→ Try it
Transcribe the data exactly, stopping after the "Café de Apotheek (96, 2048)" line.

________

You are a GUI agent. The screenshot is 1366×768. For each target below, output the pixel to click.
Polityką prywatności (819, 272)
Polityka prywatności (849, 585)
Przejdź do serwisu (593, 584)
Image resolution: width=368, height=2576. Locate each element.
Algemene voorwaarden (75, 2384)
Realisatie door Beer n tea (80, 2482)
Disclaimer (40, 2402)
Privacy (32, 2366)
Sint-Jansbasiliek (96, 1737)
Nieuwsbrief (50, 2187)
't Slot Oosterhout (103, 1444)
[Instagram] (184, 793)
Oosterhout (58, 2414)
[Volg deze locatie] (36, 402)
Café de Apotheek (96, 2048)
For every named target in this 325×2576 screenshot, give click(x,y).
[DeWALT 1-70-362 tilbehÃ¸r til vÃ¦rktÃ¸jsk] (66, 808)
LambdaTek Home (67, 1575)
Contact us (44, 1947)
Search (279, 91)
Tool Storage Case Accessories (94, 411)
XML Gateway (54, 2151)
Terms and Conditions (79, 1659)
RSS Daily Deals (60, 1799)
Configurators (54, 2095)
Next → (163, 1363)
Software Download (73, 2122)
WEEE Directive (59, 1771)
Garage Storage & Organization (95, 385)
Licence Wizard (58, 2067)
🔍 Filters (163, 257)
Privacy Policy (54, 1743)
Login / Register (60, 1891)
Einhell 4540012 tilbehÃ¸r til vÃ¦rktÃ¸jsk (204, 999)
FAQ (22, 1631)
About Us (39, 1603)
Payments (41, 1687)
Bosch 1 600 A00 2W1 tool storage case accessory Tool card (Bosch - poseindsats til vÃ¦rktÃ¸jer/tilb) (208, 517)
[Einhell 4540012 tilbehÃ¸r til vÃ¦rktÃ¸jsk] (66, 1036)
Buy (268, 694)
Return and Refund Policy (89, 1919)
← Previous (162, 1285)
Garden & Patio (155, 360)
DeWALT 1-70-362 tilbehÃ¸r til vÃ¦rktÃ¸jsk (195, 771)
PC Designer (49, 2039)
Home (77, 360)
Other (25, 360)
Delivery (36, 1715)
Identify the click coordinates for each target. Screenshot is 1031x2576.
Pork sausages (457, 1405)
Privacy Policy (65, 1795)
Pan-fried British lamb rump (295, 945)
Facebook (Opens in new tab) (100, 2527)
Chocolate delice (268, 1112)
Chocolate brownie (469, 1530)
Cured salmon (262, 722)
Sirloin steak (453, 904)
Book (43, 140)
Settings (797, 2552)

________

→ Exercise result
You are a GUI agent. The screenshot is 1366×768. For each target below, output the pixel to click.
Polityką prywatności (819, 272)
Polityka prywatności (849, 585)
Przejdź do serwisu (593, 584)
Image resolution: width=368, height=2576. Locate each element.
Algemene voorwaarden (75, 2384)
Realisatie door Beer n tea (80, 2482)
Disclaimer (40, 2402)
Privacy (32, 2366)
Sint-Jansbasiliek (96, 1737)
Nieuwsbrief (50, 2187)
't Slot Oosterhout (103, 1444)
[Instagram] (184, 793)
Oosterhout (58, 2414)
[Volg deze locatie] (36, 402)
Café de Apotheek (96, 2048)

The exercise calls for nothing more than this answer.